God’s healing love delights to take action now to fix what is wrong in our lives.
I know someone with a serious medical problem who desperately wants to be healed. She is trying everything the medical profession can offer. Unfortunately, she believes that prayer may offer emotional support but no real help for her physical condition. Prayer is sweet but not powerful and effective (James 5:16).
Do you believe that God loves you in a way that includes not only sympathy and good intentions but also compassionate action, even supernatural action when necessary? Do you believe God loves you in a way that can change your situation and meet your need now?
God’s healing love here and now
This was the question when Jesus spoke with a grieving woman whose brother had died days before. He was already buried in a tomb. Yet when Jesus met her, he spoke an astonishing promise: “Your brother will rise again” (John 11:23).
The woman, named Martha, responded cautiously: “I know that he will rise again in the resurrection on the last day” (John 11:24).
She believed that God could fix the problem in the future when God restores all things and inaugurates the eternal kingdom. But she was not at that point able to believe that Jesus meant to say in that moment he was able and willing to raise the already decomposing body of her brother Lazarus from the dead.
Yet that was precisely what Jesus intended. For he then said to her, “I am the resurrection and the life. Whoever believes in me, though he die, yet shall he live, and everyone who lives and believes in me shall never die. Do you believe this?” (John 11:25–26)
Jesus said, “I am the resurrection” not “I will someday be the resurrection” (though that is also of course true). He wanted Mary to know that his love included the current and immediate fixing of problems. His love is a healing love now, a saving love now, a delivering love now, a restoring love now. Jesus’ love is the answer for our needs here and now.

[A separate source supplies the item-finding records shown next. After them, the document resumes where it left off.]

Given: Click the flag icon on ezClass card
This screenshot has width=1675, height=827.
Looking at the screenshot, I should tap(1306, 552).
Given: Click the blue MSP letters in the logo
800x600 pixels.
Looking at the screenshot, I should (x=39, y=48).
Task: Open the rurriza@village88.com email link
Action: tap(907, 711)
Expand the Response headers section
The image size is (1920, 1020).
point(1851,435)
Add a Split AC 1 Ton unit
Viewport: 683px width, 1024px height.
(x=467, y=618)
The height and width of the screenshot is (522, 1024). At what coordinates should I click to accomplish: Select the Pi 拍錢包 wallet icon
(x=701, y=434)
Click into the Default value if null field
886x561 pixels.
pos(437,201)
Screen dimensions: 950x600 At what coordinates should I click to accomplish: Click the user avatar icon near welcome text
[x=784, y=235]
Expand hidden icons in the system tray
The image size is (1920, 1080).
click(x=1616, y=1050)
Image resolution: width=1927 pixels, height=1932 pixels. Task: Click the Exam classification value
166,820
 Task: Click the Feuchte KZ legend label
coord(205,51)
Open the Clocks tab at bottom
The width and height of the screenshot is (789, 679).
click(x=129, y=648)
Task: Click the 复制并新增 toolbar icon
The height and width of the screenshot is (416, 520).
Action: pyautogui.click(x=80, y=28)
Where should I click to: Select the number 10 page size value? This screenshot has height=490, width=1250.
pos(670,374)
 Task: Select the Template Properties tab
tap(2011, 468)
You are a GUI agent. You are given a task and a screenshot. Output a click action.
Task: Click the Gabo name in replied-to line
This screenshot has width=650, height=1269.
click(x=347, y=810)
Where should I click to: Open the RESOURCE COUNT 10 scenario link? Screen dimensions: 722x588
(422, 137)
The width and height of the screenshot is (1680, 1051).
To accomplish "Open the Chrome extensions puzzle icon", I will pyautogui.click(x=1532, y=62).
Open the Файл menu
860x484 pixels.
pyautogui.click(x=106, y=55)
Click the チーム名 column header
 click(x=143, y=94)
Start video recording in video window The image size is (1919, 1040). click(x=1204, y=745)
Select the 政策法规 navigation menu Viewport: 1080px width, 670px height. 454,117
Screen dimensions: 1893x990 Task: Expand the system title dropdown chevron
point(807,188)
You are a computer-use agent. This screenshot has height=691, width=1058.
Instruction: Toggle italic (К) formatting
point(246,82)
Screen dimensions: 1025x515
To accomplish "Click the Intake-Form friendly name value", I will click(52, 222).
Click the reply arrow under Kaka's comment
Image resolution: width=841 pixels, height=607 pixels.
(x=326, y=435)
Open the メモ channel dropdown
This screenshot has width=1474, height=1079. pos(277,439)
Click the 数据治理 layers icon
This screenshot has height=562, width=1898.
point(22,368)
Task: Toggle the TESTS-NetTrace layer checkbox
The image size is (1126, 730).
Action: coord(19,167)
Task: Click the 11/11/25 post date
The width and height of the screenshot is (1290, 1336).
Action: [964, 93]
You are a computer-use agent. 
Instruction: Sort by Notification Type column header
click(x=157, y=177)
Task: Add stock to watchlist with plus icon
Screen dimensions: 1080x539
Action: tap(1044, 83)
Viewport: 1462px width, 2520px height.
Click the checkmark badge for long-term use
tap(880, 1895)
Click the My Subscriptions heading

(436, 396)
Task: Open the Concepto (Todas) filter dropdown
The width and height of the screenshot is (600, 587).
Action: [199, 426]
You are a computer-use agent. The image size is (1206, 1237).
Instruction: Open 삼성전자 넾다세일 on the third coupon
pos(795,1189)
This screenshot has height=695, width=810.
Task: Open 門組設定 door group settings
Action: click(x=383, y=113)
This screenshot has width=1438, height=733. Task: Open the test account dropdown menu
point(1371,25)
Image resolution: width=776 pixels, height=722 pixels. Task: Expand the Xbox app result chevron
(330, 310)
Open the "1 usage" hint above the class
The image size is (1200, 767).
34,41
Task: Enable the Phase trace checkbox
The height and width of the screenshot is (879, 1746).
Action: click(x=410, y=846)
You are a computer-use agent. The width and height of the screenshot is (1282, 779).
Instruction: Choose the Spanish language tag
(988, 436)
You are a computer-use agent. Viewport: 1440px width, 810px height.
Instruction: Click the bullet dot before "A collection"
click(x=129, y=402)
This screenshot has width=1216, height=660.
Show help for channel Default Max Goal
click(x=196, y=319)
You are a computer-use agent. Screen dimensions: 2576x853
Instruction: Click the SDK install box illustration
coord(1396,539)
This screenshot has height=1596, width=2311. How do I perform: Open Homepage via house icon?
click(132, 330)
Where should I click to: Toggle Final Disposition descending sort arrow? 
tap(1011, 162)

It is one thing to believe he is able to heal us. It is another to believe he is willing to heal us. It is another still to believe he can heal us now.
Jesus continually expressed God’s healing love
Jesus made that clear years earlier at the beginning of his public ministry. He went to the synagogue in his home town of Nazareth on the Sabbath, and when it was time to read Scripture, “the scroll of the prophet Isaiah was given to him. He unrolled the scroll and found the place where it was written, ‘The Spirit of the Lord is upon me, because he has anointed me to proclaim good news to the poor. He has sent me to proclaim liberty to the captives and recovering of sight to the blind, to set at liberty those who are oppressed, to proclaim the year of the Lord’s favor.” (Luke 4:17–19)
Emotional support is good; healing is better. Jesus healed people everywhere he went, the blind, the lame, the deaf, the crippled, the dead. He delivered people from demons. His mission was search and rescue.
“When he went ashore he saw a great crowd, and he had compassion on them and healed their sick.” (Matthew 14:14)
“Then Jesus called his disciples to him and said, ‘I have compassion on the crowd because they have been with me now three days and have nothing to eat. And I am unwilling to send them away hungry, lest they faint on the way.’” (Mat 15:32) And Jesus proceeded to perform the miracle of feeding thousands of people from seven loaves of bread and a few fish.
On another occasion, meeting two blind men, “Jesus in pity touched their eyes, and immediately they recovered their sight and followed him” (Mat 20:34).
And so it is now. “Jesus Christ is the same yesterday and today and forever” (Heb 13:8).
Our way and God’s way
Our way: We may believe in a small God who loves us but can’t or won’t do anything in the here and now to change our needy situations.
God’s way: He has the love of a big God who is able and willing to rescue us in our lifetime from whatever is broken in us. The timing is his, and the answer may require our patience, but he invites us to pray and believe for immediate answers.